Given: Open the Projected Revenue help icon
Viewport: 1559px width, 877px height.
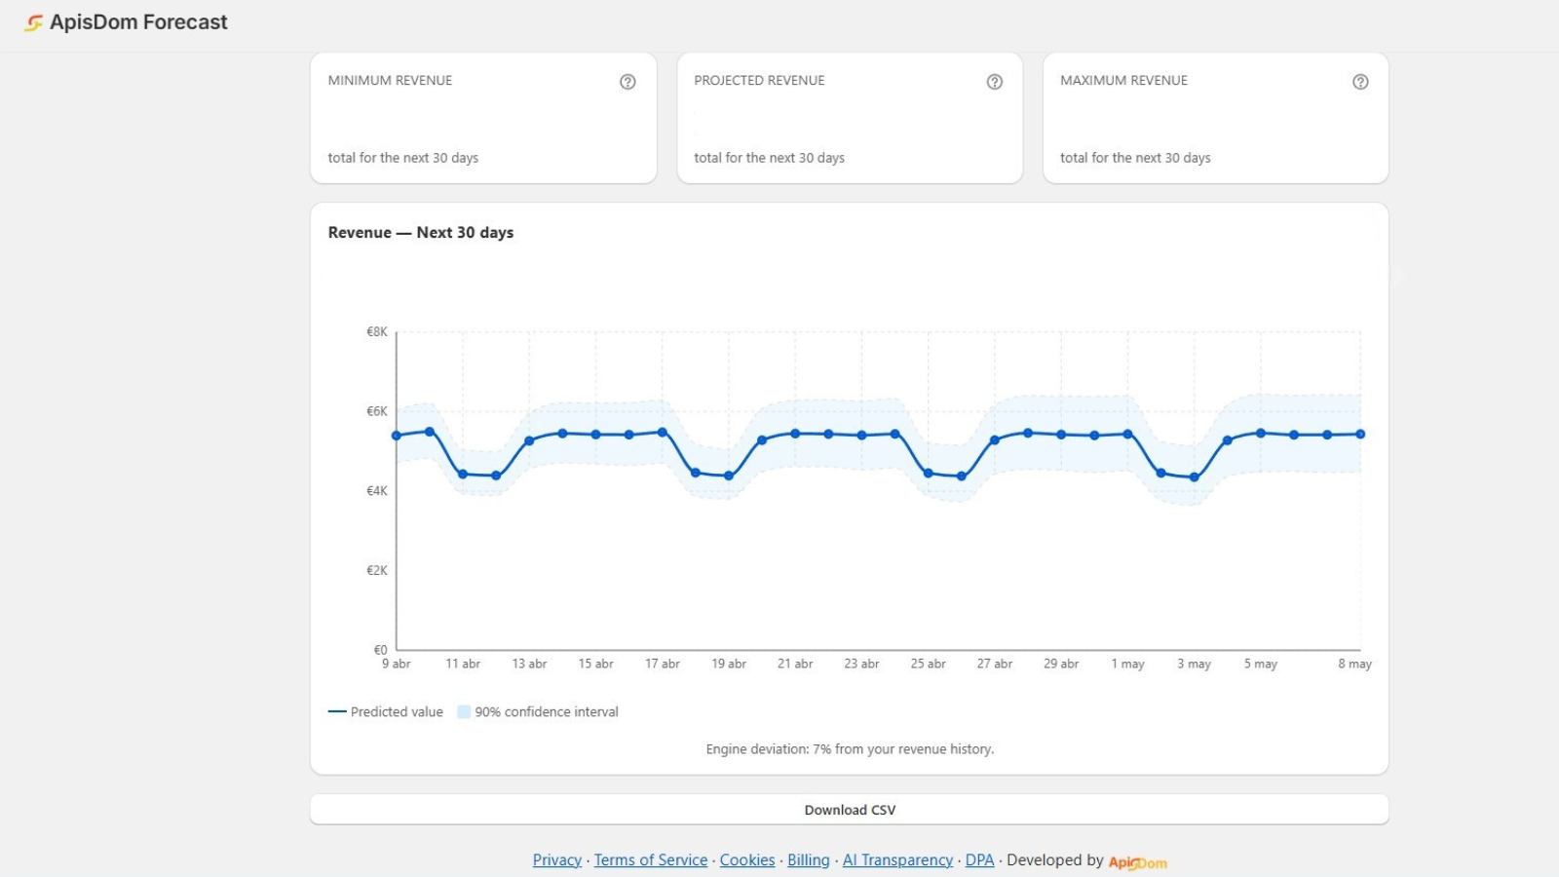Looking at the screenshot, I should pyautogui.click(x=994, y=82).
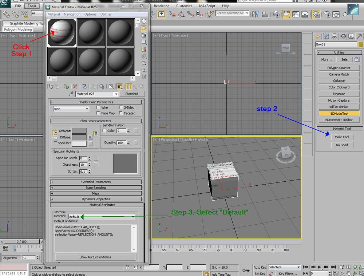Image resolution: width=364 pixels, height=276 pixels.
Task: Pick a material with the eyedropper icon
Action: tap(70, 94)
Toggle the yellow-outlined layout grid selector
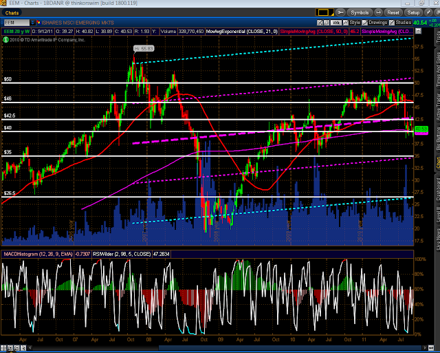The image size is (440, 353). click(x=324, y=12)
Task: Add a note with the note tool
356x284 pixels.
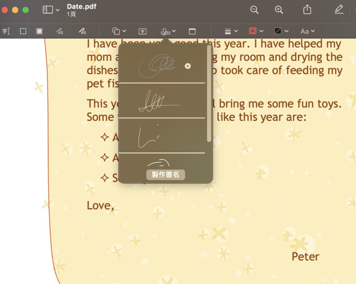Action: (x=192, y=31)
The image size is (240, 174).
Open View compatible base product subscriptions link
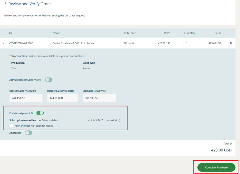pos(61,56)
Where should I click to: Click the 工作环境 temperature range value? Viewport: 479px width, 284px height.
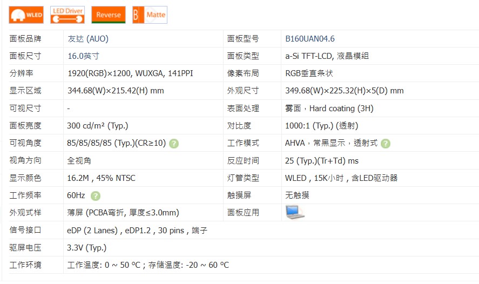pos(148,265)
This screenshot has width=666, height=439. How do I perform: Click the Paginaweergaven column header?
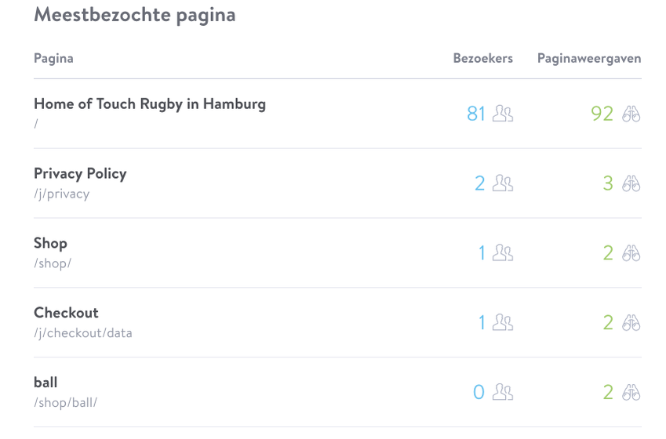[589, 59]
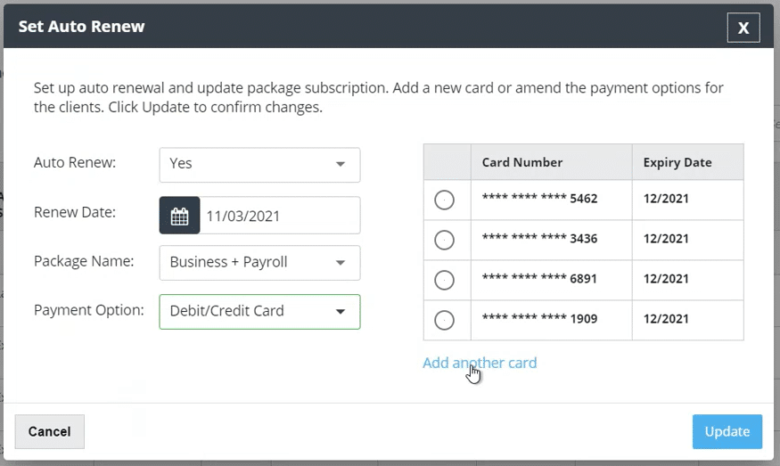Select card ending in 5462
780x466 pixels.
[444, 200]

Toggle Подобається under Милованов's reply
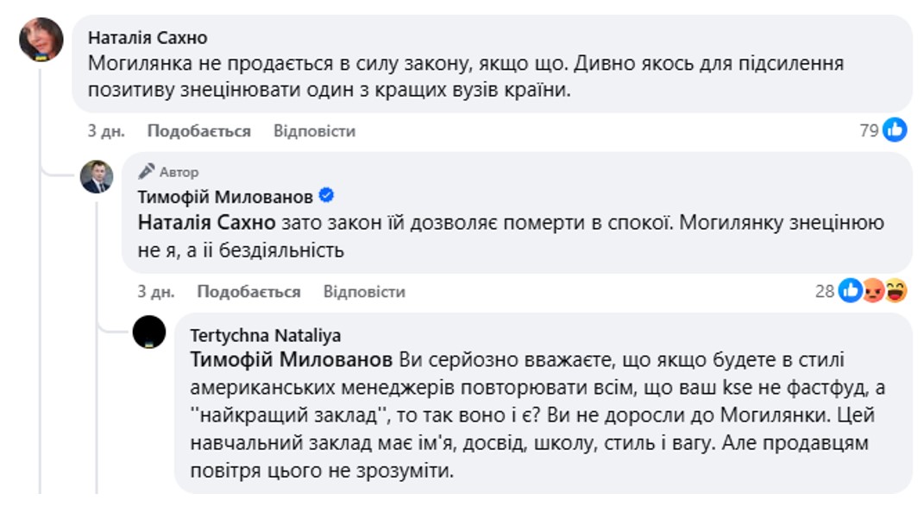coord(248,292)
---
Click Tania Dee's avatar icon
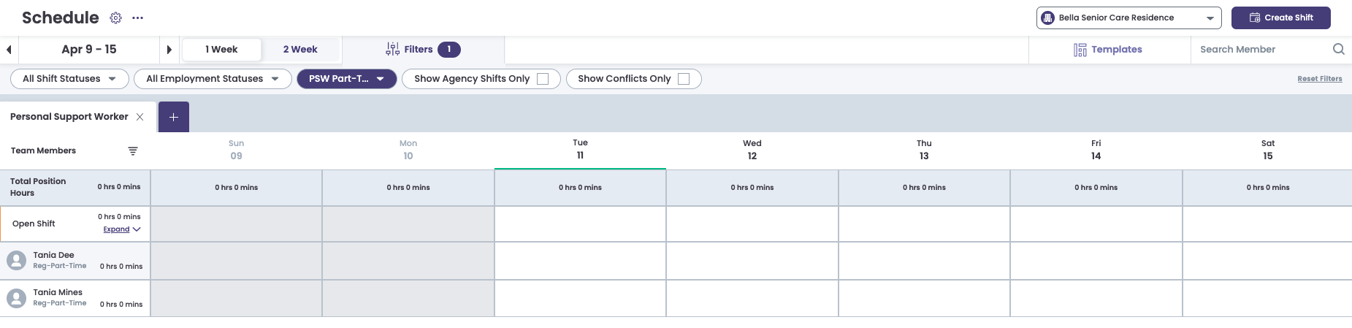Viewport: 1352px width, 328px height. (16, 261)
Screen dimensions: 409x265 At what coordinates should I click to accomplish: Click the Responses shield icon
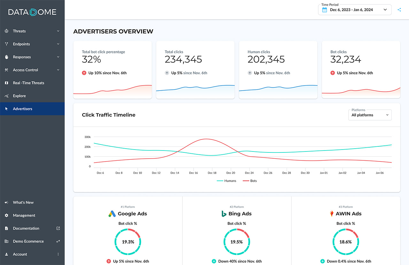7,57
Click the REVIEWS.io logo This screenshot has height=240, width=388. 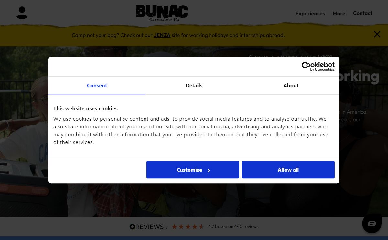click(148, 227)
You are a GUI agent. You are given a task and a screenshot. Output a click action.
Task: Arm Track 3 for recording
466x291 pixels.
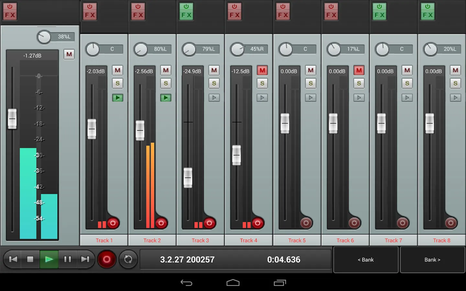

What you have to do —
Find where the line with "Given: Open the Projected Revenue help icon" sits in the material above and where the line with "Task: Add a note with the note tool" sits. Set down exactly the lines from the first to the second, both included and nothing else, without pictures.

Task solution —
Given: Open the Projected Revenue help icon
Viewport: 1559px width, 877px height.
Looking at the screenshot, I should pyautogui.click(x=994, y=82).
Image resolution: width=364 pixels, height=276 pixels.
Task: Pick a material with the eyedropper icon
Action: tap(70, 94)
Toggle the yellow-outlined layout grid selector
The image size is (440, 353). click(x=324, y=12)
Task: Add a note with the note tool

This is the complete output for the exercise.